The request: Swap "chevron" for "arrow" in the stretch that starts with the line containing "Given: Click the info icon beside Breakevens" and runs through the end of the lines, and write out only that stretch without the pictures.

[Pointing lines for screenshots and pages]
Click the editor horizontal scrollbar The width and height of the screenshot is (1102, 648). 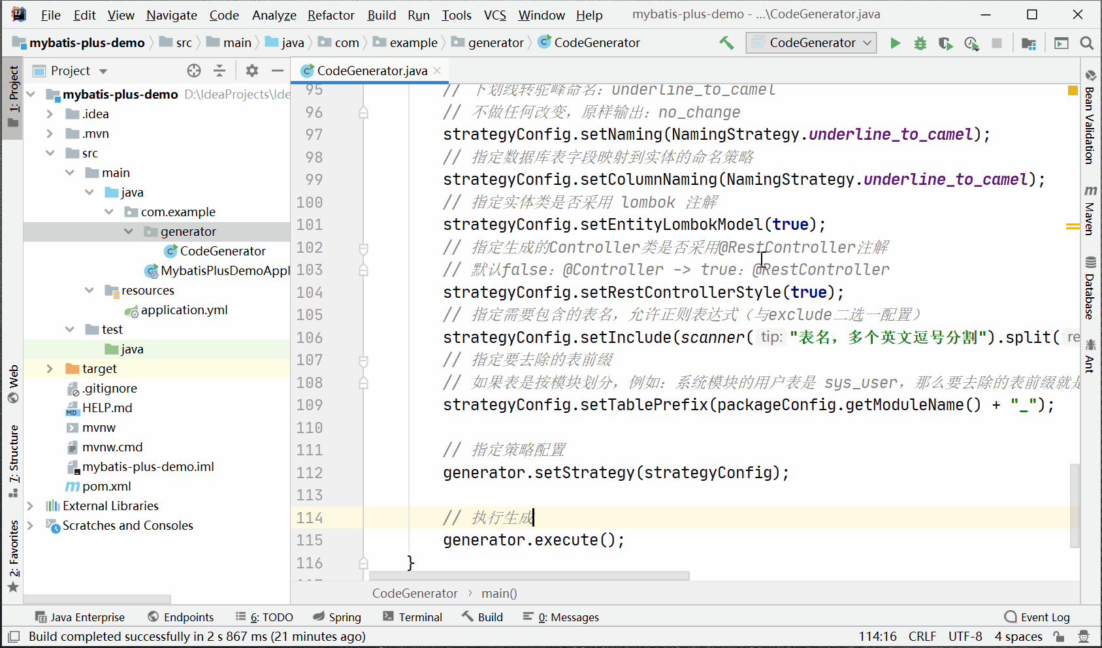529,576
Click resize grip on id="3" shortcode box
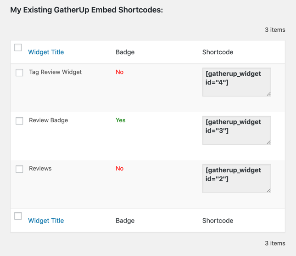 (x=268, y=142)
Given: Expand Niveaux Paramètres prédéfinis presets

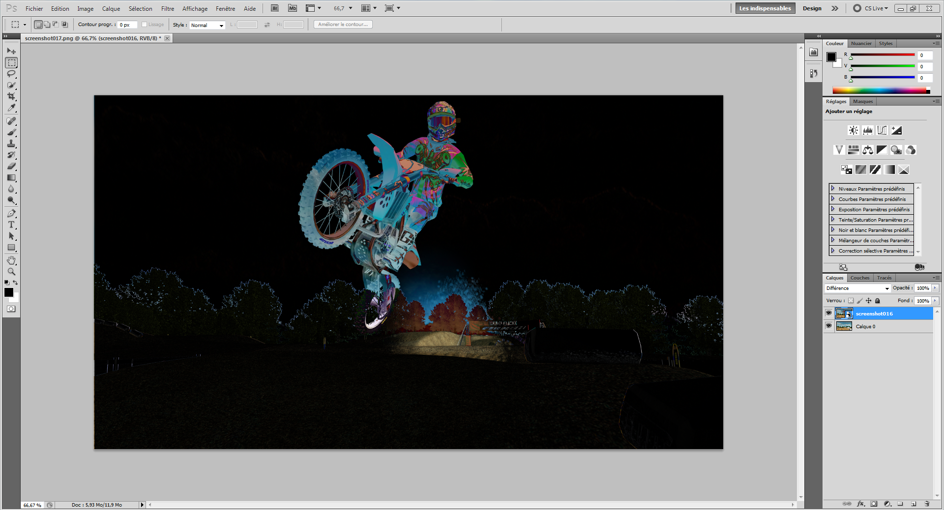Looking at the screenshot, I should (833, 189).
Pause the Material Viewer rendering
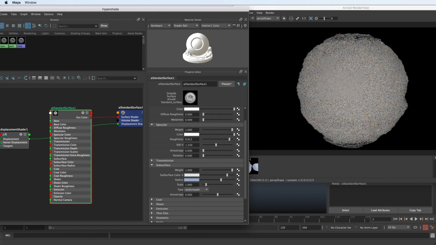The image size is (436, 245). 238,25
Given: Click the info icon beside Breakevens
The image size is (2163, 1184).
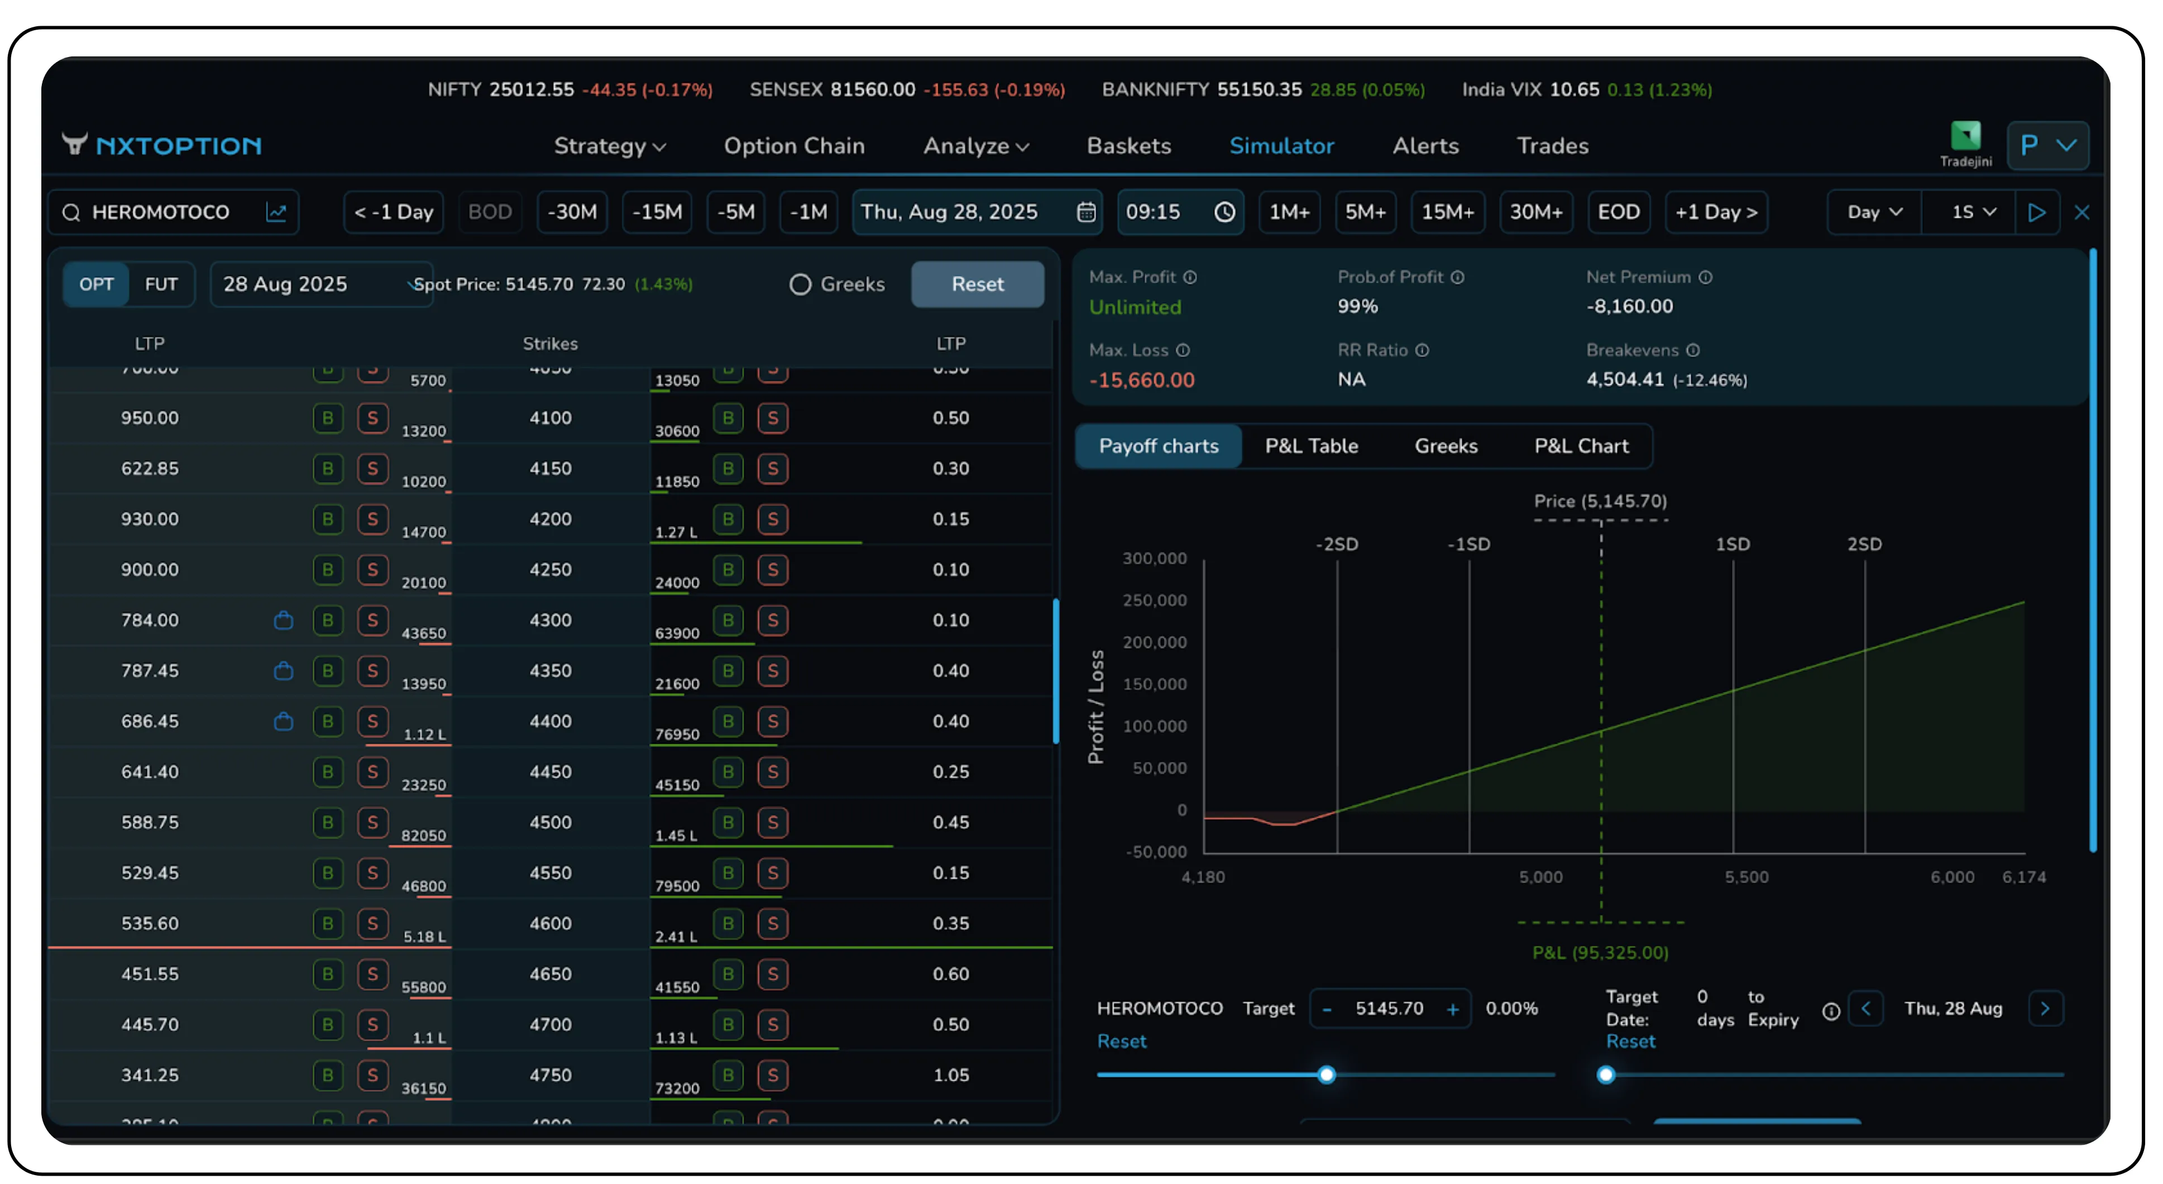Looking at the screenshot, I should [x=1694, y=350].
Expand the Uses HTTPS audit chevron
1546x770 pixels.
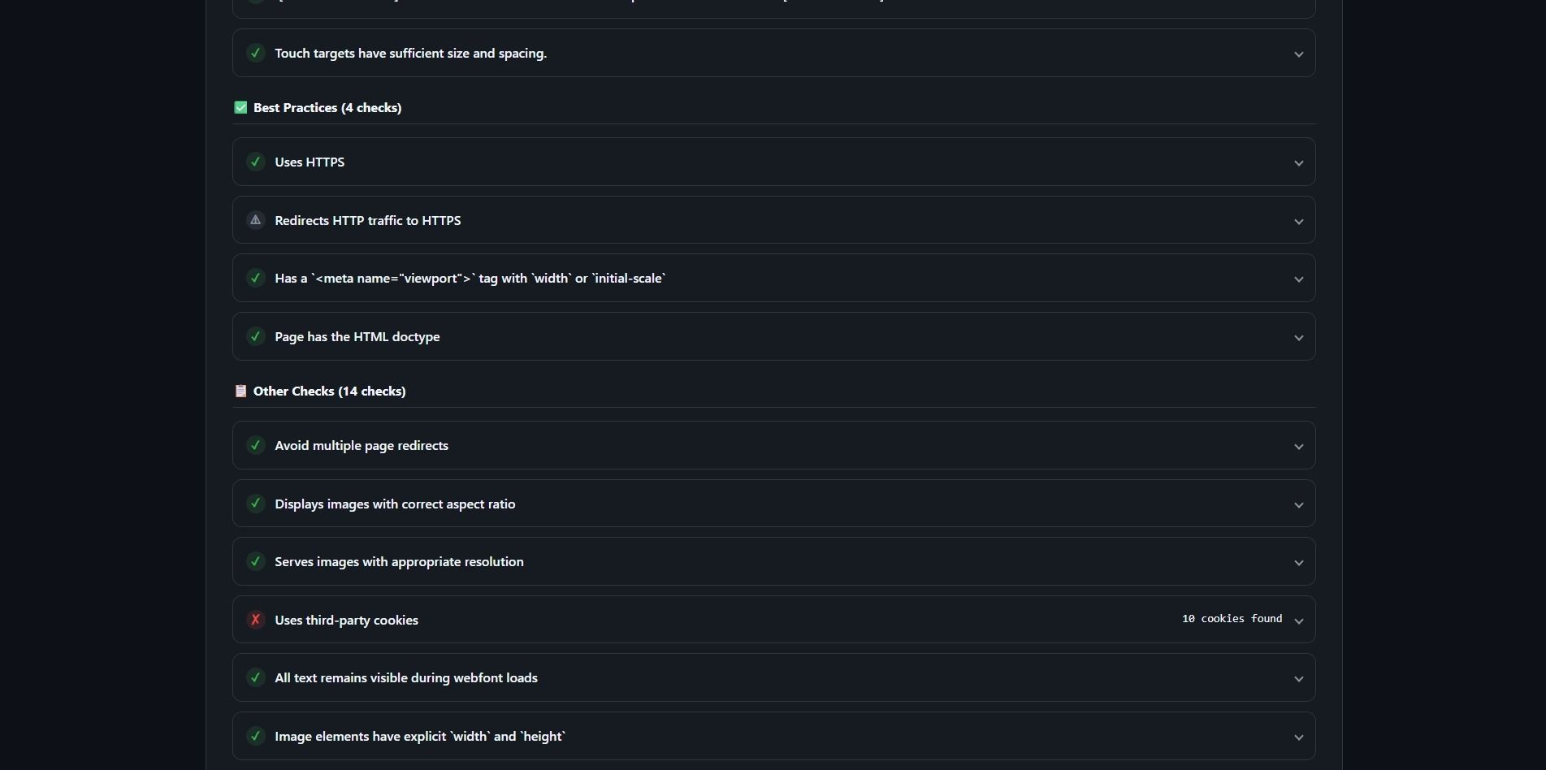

Response below:
Given: Click the info icon beside Breakevens
The image size is (2163, 1184).
Looking at the screenshot, I should [x=1694, y=350].
Expand the Uses HTTPS audit arrow
1546x770 pixels.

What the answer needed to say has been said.